◆ **Supplied material**
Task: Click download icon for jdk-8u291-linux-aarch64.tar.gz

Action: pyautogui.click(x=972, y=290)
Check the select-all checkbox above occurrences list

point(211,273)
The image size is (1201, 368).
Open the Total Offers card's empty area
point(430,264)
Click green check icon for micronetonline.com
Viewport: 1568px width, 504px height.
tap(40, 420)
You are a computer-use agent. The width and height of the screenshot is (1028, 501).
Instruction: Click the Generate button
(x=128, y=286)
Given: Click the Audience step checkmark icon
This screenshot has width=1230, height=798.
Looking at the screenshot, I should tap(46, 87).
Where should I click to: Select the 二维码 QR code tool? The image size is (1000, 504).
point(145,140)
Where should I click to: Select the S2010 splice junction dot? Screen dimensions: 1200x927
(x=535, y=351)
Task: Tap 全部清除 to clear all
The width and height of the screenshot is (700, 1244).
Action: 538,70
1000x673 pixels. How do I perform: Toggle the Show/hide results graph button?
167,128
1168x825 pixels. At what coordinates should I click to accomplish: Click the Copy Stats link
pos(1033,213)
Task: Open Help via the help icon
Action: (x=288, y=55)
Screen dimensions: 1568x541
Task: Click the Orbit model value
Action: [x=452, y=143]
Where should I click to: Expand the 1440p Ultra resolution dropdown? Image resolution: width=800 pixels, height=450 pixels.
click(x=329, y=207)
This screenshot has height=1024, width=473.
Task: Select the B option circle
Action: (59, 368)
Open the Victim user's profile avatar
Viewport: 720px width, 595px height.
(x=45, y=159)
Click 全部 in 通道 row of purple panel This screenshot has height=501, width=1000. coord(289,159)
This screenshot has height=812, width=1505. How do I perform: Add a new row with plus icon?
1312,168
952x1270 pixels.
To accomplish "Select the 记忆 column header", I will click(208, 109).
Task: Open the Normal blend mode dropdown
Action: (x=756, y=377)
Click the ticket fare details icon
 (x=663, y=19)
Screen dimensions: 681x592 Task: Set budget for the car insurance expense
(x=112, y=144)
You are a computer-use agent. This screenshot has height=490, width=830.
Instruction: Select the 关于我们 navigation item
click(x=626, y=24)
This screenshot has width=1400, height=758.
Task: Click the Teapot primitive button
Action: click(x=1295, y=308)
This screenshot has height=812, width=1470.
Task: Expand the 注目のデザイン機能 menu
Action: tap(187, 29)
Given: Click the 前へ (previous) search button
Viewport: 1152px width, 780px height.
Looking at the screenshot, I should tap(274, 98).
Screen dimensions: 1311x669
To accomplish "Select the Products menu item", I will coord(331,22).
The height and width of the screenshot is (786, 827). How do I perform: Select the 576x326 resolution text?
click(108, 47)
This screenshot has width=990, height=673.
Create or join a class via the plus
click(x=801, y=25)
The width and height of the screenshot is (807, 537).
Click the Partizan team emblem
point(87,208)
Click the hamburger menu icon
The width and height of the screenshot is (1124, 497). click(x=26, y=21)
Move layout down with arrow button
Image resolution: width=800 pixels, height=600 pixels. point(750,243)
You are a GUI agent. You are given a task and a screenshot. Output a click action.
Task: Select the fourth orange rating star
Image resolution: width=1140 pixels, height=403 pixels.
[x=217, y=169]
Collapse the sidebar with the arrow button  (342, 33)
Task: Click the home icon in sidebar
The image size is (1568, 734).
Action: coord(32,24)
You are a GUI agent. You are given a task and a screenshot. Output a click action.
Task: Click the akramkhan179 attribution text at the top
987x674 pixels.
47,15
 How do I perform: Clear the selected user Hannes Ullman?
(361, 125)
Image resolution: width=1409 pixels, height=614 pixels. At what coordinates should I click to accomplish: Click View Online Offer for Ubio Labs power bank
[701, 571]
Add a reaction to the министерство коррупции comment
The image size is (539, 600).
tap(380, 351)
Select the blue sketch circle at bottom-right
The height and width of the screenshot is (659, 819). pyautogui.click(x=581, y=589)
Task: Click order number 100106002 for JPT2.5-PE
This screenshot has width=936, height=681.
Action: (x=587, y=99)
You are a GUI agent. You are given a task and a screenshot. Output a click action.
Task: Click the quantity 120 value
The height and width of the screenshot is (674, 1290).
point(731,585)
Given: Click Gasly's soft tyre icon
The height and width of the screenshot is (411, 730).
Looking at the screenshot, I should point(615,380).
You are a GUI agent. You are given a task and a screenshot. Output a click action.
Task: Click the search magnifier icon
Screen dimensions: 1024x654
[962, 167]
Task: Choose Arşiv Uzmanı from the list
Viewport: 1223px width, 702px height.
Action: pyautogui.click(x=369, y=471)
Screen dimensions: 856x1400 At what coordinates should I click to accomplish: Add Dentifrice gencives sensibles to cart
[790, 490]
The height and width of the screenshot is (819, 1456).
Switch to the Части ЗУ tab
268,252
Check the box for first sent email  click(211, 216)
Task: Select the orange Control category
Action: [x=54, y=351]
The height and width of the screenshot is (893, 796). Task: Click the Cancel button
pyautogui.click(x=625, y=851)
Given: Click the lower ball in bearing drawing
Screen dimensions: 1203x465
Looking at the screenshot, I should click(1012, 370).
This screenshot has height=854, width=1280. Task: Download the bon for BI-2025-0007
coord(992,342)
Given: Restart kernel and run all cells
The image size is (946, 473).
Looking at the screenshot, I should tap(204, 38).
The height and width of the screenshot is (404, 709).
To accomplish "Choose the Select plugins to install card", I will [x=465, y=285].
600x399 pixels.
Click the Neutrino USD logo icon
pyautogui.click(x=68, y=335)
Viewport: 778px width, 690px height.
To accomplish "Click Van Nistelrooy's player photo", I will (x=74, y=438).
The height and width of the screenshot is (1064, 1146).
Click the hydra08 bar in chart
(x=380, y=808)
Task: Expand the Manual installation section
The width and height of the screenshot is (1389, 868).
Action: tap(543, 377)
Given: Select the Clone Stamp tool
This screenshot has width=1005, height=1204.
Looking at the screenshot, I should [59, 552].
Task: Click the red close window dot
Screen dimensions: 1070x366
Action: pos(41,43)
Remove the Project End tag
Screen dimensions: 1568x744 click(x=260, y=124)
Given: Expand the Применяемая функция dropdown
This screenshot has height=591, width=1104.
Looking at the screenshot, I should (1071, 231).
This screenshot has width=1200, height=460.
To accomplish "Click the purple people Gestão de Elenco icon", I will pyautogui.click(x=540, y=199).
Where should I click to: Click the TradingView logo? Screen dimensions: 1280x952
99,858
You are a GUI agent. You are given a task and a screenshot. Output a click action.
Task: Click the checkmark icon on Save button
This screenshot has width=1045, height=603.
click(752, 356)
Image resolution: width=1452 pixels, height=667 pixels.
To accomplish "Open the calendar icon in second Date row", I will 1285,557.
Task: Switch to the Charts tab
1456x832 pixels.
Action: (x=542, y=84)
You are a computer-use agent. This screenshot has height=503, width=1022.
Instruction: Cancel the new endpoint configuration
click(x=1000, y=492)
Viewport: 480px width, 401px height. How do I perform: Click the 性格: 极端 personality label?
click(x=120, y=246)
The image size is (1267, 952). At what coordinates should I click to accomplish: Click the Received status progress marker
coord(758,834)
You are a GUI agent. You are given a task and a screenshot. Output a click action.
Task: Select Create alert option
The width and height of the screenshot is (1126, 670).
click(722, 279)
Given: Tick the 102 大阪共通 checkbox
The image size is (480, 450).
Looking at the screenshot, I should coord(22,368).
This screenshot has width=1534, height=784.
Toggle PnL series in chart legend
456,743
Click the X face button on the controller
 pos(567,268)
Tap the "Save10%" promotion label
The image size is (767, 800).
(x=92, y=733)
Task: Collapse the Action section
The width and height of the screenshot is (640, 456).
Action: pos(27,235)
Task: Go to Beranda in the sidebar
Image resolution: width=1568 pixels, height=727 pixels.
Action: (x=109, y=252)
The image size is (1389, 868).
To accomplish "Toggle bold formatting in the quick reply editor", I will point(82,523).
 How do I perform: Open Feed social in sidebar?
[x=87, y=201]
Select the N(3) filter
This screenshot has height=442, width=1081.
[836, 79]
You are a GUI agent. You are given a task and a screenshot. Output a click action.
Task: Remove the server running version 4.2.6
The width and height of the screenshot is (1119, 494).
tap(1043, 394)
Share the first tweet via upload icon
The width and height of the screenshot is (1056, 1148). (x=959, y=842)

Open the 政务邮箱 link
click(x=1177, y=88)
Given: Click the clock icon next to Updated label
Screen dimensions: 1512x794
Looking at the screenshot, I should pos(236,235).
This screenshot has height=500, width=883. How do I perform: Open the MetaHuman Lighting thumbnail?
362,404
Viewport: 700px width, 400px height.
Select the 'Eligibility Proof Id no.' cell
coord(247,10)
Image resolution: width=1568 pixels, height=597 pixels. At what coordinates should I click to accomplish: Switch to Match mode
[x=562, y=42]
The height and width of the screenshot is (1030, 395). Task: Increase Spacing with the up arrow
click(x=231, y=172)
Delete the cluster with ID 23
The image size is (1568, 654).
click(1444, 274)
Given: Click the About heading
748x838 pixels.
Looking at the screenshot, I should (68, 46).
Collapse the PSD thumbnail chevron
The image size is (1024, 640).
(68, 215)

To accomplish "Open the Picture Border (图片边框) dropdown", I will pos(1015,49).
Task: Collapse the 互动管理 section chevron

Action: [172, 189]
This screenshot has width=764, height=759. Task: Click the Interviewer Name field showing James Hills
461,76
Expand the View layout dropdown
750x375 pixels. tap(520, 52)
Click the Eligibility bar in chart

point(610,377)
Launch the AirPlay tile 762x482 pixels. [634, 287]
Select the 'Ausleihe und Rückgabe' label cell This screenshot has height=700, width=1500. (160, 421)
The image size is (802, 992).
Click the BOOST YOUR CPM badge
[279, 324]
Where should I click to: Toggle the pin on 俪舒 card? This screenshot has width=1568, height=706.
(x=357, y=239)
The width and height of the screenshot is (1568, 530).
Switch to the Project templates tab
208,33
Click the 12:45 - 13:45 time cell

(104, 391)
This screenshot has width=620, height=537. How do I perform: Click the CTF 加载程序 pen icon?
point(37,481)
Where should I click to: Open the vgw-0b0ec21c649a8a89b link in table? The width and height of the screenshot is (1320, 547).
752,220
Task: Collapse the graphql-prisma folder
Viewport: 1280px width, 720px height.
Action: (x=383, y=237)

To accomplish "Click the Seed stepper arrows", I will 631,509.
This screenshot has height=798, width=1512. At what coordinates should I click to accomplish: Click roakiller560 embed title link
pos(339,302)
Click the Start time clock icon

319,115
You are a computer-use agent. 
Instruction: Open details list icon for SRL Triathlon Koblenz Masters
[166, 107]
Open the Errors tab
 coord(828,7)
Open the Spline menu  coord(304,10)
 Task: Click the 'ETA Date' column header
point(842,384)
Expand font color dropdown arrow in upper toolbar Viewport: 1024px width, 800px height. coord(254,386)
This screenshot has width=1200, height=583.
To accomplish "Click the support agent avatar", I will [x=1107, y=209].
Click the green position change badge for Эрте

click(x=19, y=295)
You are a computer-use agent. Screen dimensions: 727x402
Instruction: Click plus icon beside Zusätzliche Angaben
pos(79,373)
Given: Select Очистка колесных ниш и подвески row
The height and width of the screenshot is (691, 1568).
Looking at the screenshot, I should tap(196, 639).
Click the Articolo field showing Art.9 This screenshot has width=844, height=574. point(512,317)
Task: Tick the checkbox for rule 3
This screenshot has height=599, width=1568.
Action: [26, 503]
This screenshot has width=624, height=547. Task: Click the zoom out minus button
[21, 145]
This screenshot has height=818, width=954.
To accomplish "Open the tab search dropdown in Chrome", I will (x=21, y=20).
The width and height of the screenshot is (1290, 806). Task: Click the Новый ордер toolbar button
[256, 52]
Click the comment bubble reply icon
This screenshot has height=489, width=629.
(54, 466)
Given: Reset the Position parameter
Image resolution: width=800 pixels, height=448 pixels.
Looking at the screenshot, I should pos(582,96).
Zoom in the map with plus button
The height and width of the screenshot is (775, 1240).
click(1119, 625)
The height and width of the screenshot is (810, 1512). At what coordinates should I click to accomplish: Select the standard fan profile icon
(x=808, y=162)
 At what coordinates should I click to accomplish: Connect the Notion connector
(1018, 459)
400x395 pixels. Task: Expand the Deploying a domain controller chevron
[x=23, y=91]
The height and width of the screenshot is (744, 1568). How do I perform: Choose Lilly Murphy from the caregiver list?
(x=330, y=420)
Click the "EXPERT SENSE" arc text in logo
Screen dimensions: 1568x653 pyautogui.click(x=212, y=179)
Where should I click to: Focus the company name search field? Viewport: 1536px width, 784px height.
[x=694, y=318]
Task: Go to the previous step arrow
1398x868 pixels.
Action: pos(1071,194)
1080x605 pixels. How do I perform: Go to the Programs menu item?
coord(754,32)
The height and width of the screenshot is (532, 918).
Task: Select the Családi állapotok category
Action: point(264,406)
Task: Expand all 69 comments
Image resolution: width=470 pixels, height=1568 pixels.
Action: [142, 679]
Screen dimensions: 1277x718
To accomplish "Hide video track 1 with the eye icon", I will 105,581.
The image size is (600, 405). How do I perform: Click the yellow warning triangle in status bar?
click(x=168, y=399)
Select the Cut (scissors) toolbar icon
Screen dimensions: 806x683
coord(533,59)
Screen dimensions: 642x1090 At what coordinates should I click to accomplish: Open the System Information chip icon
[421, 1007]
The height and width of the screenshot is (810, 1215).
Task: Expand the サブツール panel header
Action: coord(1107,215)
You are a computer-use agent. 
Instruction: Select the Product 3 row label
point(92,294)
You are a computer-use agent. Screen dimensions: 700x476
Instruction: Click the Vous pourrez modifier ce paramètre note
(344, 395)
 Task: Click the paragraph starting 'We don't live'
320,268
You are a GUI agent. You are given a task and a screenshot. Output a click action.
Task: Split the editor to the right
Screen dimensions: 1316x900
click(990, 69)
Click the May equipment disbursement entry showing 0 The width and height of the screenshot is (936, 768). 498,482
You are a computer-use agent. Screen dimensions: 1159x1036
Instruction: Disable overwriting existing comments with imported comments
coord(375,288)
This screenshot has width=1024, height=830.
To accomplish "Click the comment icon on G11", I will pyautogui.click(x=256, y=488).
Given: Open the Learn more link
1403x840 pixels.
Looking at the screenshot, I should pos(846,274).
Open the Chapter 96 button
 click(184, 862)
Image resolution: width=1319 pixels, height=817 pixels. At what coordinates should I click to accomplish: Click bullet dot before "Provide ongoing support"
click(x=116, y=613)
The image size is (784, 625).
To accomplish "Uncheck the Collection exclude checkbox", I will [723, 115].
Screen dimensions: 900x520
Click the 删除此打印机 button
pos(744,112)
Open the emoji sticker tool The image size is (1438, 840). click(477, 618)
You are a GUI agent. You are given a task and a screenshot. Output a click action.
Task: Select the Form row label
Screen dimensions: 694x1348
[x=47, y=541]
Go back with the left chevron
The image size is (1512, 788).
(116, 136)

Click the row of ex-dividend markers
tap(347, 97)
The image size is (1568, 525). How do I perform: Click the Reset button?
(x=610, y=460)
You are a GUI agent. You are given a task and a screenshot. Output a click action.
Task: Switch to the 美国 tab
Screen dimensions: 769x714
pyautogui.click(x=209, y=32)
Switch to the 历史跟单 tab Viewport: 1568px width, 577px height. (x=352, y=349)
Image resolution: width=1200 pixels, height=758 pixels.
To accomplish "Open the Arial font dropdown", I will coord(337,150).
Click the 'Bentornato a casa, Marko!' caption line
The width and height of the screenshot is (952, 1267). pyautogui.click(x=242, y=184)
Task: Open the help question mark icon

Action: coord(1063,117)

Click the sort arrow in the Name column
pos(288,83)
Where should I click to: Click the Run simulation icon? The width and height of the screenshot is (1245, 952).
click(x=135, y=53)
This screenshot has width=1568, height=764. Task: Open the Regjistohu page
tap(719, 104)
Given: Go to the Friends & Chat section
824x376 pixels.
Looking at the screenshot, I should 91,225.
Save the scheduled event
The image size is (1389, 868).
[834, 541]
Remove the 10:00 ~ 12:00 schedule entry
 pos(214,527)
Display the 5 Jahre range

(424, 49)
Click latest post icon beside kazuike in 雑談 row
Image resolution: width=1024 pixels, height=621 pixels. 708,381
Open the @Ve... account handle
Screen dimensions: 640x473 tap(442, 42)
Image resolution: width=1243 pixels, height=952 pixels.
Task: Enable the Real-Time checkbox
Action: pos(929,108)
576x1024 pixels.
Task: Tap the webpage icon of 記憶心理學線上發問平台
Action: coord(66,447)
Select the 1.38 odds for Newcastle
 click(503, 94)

◆ **What to produce**
Beginning with the very first line of the material, please return exactly each line down to and including the one with "You are a computer-use agent. The".

◆ **Final answer**
Task: Click download icon for jdk-8u291-linux-aarch64.tar.gz

Action: pyautogui.click(x=972, y=290)
Check the select-all checkbox above occurrences list

point(211,273)
The image size is (1201, 368).
Open the Total Offers card's empty area
point(430,264)
Click green check icon for micronetonline.com
Viewport: 1568px width, 504px height.
tap(40, 420)
You are a computer-use agent. The width and height of the screenshot is (1028, 501).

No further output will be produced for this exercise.